Zaad still carries net debt of almost R1.1bn, which is why there have been murmurings that the business might be slated for a listing on a European bourse.
Whether a local group like Omnia Holdings might look at Zaad is debatable. The business does not easily slot into the numerous unlisted agri-services businesses either. But offshore interest from large agri-multinationals, especially considering Zaad’s emerging-market appeal, seems highly likely.
Zeder’s interests in Capespan is now valued at almost R1.2bn. The fruit marketing and farming group resumed profitability after restructuring its global marketing business, markedly lowering its cost base and delivering an improved performance from its farming ventures.
Capespan showed R3.5bn revenue in the financial year to end-December, with ebitda of R148m and recurring headline earnings of R76m. Once again an offshore suitor seems more likely — remembering that Capespan, which has split off its logistics business, was once coveted by Irish fruit and vegetable company Total
Produce.
There is marginal debt of R52m in Capespan.
TLG, which once formed part of Capespan, was arguably Zeder’s star performer, with ebitda of R372m from revenue of R1.1bn in the year to endDecember.
Recurring headline earnings came in 12%
higher at R142m.
In the FM’s opinion, TLG is the most marketable investment in Zeder’s portfolio. Its strong cash flows and strategic value in its terminal operations could attract private equity investors, and TLG might even appeal to Grindrod (with its renewed focus on ports, terminals and logistics).
TLG’s operations — particularly FPT (terminals and port logistics services) and Tradekor (bulk handling and loading) — took strain during the hard lockdown.

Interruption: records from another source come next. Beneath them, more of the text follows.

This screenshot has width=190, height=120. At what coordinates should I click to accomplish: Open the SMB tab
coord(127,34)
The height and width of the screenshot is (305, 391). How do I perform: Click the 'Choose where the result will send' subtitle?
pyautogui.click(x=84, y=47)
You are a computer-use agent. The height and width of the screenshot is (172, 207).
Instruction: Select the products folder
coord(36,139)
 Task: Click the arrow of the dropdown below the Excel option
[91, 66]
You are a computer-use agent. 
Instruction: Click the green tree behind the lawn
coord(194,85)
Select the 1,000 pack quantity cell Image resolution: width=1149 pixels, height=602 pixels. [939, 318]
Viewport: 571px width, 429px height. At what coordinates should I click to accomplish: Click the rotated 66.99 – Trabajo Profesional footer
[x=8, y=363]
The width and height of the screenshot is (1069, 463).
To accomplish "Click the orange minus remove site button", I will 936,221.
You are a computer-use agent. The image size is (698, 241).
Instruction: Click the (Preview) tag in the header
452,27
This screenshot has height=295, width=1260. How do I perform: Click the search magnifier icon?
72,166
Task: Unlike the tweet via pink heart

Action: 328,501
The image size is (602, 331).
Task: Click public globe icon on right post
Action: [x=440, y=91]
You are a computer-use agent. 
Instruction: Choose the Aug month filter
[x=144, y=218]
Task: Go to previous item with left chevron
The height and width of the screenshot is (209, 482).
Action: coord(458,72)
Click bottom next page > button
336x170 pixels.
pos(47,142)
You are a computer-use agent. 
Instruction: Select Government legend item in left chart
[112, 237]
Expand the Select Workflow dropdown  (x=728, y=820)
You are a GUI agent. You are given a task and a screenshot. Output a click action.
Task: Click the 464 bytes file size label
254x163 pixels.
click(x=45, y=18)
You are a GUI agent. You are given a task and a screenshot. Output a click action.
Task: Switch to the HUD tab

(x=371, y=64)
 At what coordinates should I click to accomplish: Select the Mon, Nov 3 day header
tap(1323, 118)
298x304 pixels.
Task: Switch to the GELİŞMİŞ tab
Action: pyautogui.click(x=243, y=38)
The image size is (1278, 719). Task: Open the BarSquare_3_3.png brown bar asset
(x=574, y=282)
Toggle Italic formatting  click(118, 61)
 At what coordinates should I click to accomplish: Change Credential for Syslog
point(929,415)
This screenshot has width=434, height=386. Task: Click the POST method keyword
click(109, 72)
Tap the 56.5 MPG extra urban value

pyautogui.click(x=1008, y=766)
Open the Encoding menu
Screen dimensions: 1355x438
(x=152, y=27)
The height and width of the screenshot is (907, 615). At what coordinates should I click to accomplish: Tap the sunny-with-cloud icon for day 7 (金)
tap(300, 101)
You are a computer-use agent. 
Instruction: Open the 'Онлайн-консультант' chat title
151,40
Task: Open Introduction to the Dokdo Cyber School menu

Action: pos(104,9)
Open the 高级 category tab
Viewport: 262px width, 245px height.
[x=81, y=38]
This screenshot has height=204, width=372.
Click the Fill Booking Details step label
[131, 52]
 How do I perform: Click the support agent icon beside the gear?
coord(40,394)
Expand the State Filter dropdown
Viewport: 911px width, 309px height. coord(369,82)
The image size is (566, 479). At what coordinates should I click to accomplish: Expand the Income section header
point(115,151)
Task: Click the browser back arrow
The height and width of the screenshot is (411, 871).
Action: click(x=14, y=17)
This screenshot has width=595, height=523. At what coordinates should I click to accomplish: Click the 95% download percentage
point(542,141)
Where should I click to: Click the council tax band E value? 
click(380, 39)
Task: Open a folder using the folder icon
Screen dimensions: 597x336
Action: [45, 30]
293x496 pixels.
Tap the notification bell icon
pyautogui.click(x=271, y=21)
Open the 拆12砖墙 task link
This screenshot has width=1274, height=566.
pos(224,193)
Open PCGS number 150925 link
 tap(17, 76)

But Le Roux says a sharp V recovery is continuing into 2021, with exciting growth prospects in Sub-Saharan Africa.
Zeder gave the value of its TLG investment a 30% lift to more than R1.3bn, which might not only reflect the improved performance and prospects but also valuations framed by unsolicited advances from third parties.
The bottom line: if Zeder can flog its three main unlisted assets for the values reflected on the SOTP register, the collective proceeds (about R4.5bn) will come close to matching the current market capitalisation.
So Zeder presently offers its majority shareholding in Kaap Agri for free, along with a remaining cash pile of about R650m (taking into account the latest special dividend and dividends paid in by Capespan and TLG).
If the stake in Kaap Agri can be unbundled and the pesky Agrivision situation quickly resolved (or ring-fenced), Zeder might quite possibly offer a fairly rapid value-unlocking opportunity to investors.